STUDY MATERIAL:
---
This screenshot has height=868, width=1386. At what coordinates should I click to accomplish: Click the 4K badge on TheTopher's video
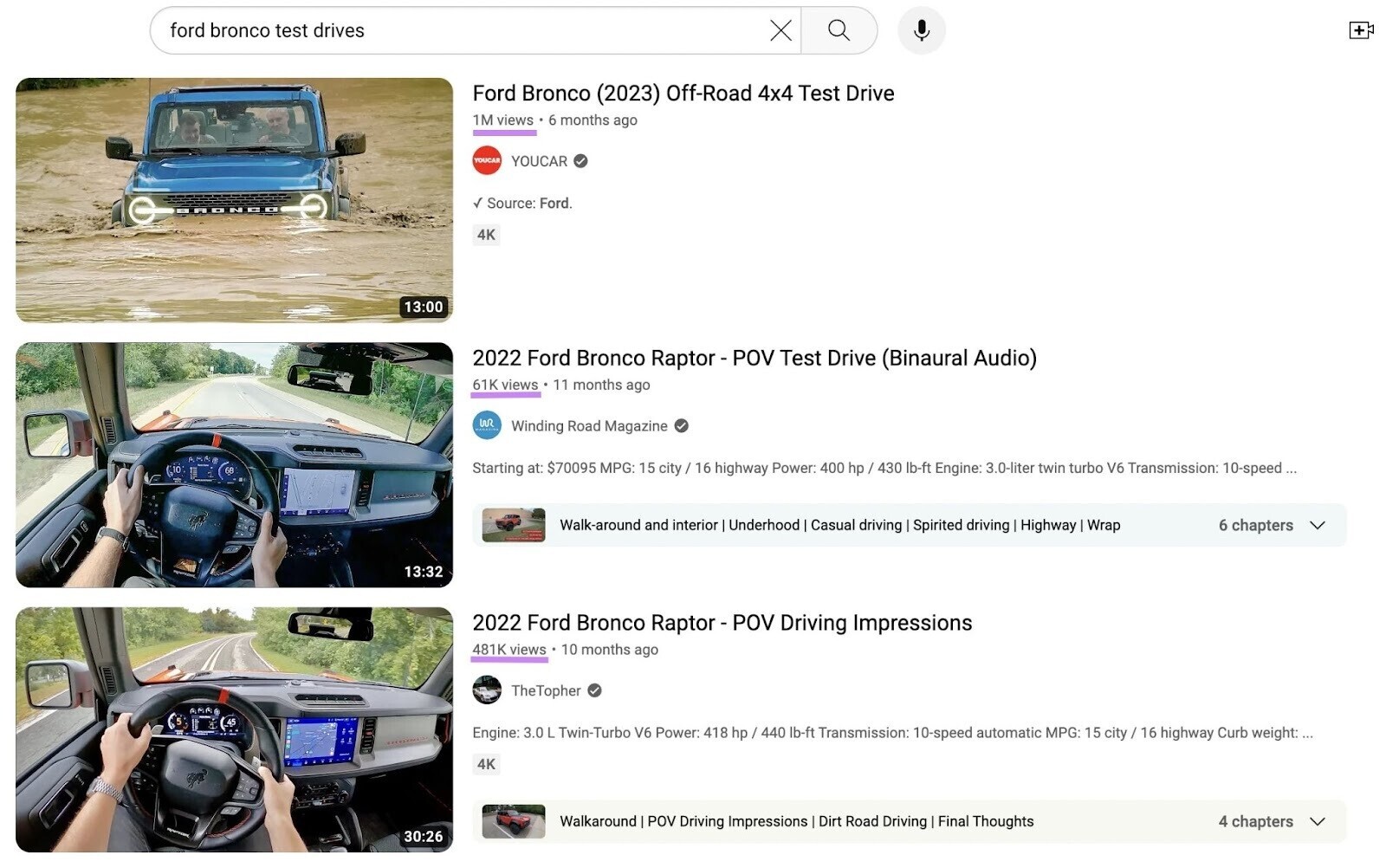click(486, 763)
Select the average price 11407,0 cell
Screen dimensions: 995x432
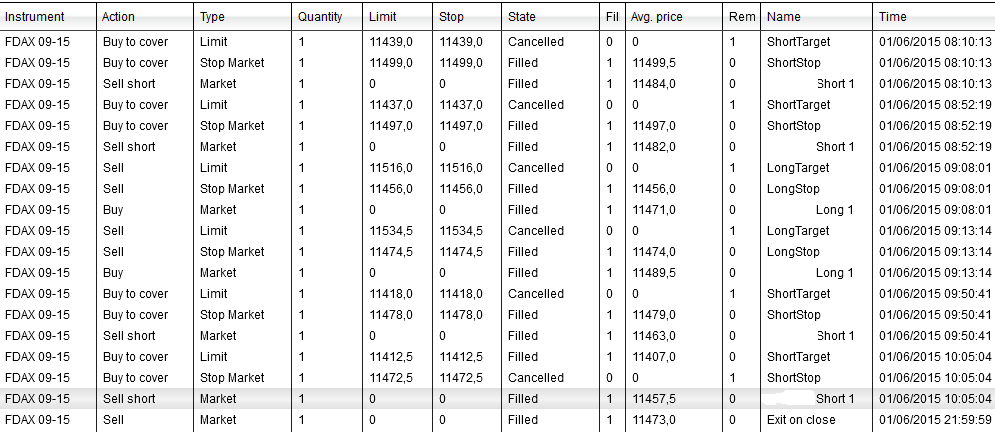click(655, 357)
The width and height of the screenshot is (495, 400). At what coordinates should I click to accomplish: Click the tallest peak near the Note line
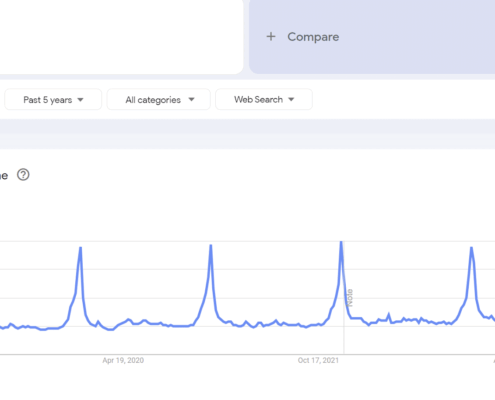(x=341, y=242)
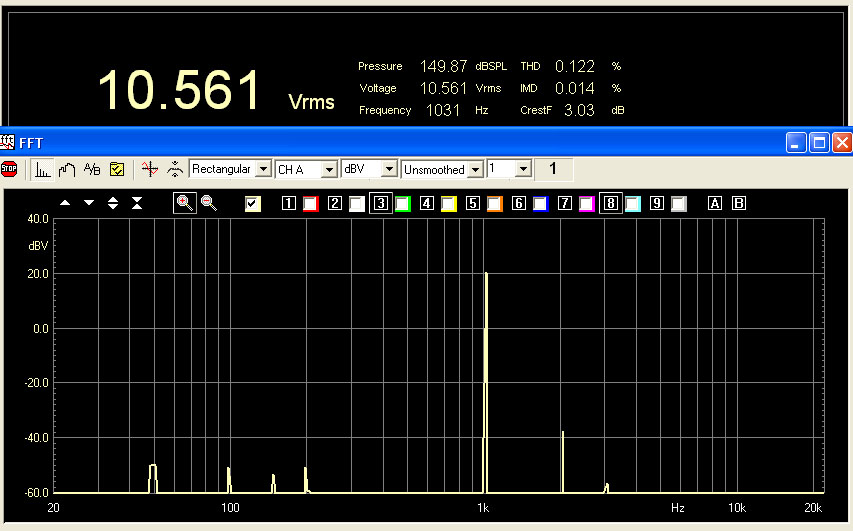Screen dimensions: 853x531
Task: Click the zoom out magnifier icon
Action: click(209, 203)
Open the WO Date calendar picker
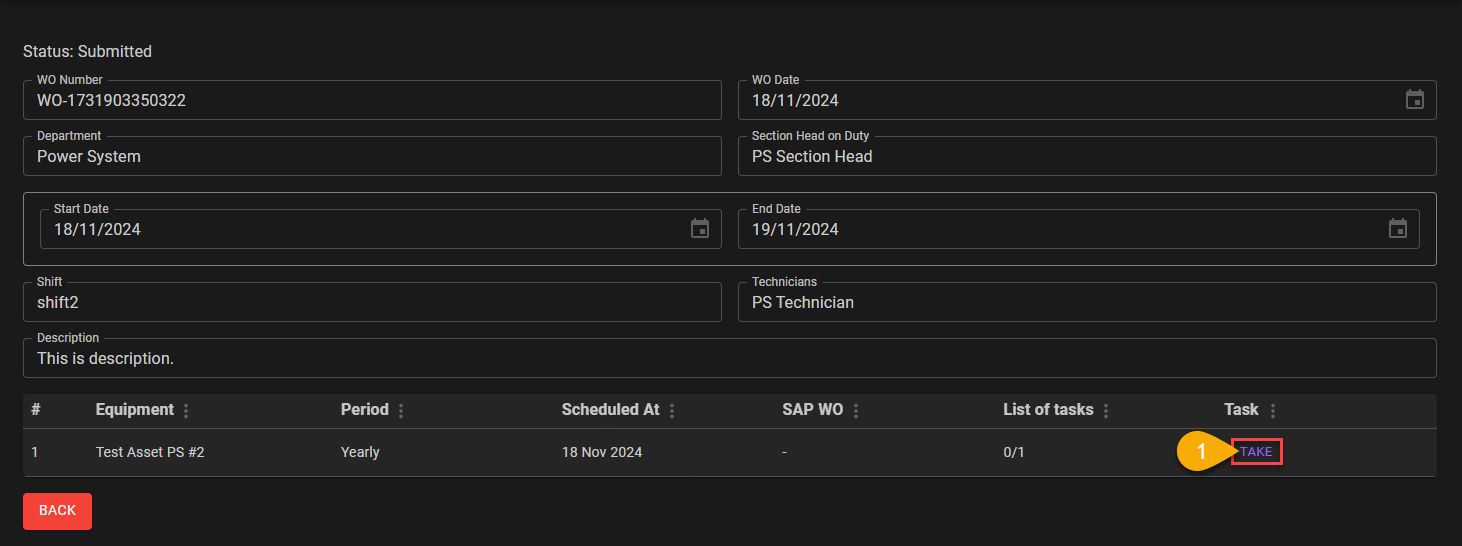 click(x=1414, y=100)
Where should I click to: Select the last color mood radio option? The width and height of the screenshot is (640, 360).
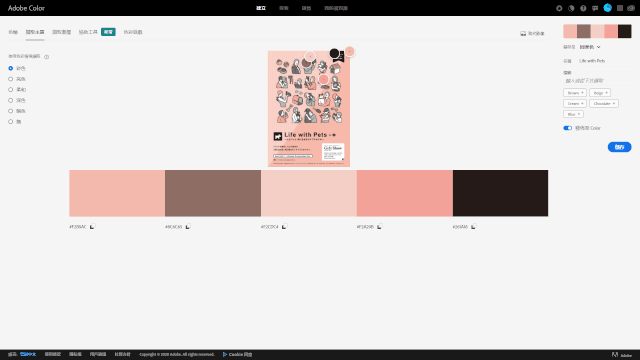[x=11, y=122]
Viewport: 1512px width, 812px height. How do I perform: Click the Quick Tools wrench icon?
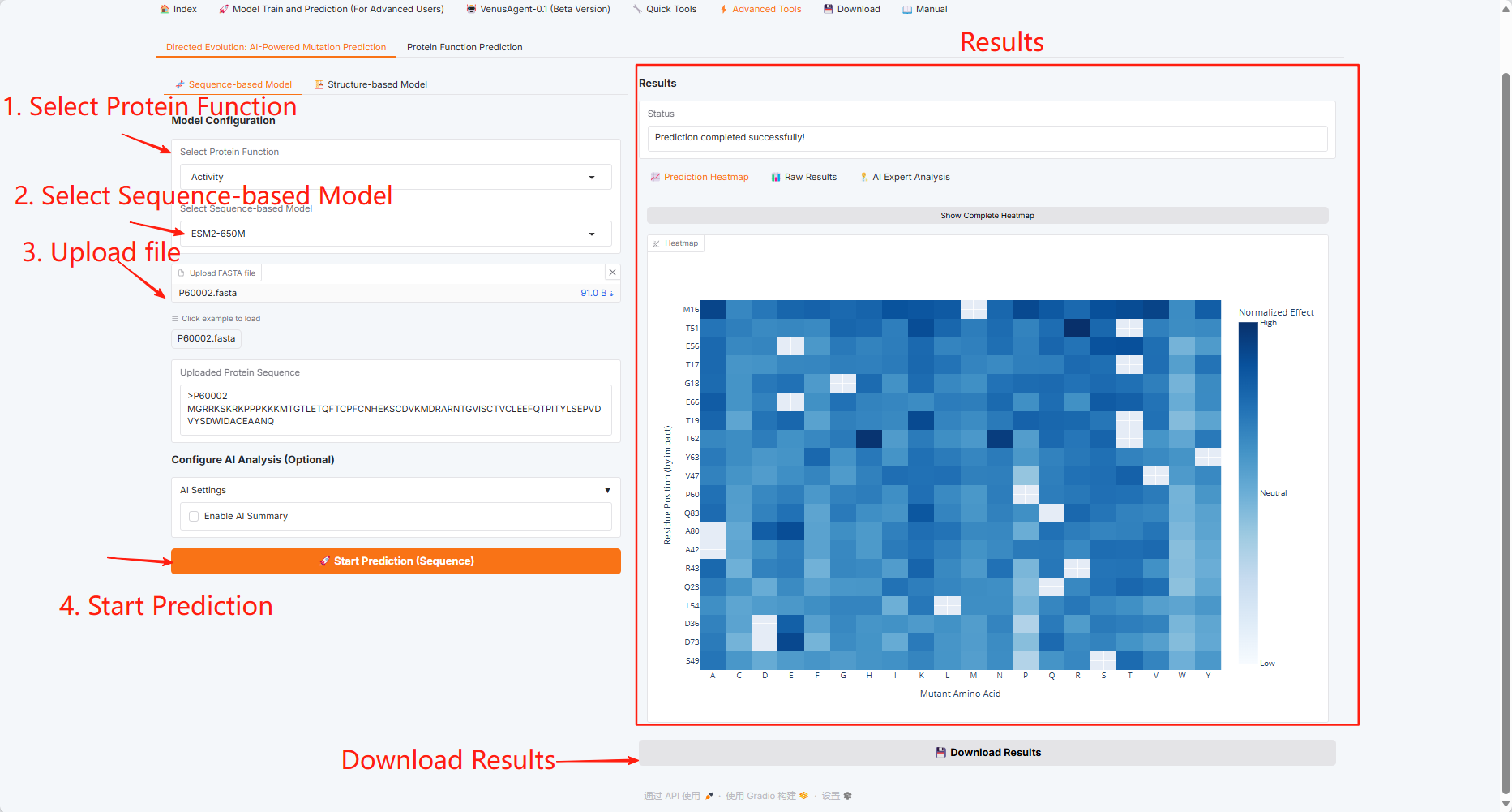tap(637, 9)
---
YOUR OBJECTIVE: Pictures stay out of the copy. Reproduce exactly the lines from the one containing "Screen dimensions: 995x432" through the last line of the records above, both included.

YOUR RESPONSE:
Screen dimensions: 995x432
click(655, 357)
The width and height of the screenshot is (495, 400). At what coordinates should I click to accomplish: Click the tallest peak near the Note line
(x=341, y=242)
Screen dimensions: 853x531
Task: Click the zoom out magnifier icon
Action: click(209, 203)
Open the WO Date calendar picker
 click(x=1414, y=100)
Where should I click to: Select the last color mood radio option? The width and height of the screenshot is (640, 360).
[x=11, y=122]
Viewport: 1512px width, 812px height. How do I perform: Click the Quick Tools wrench icon?
tap(637, 9)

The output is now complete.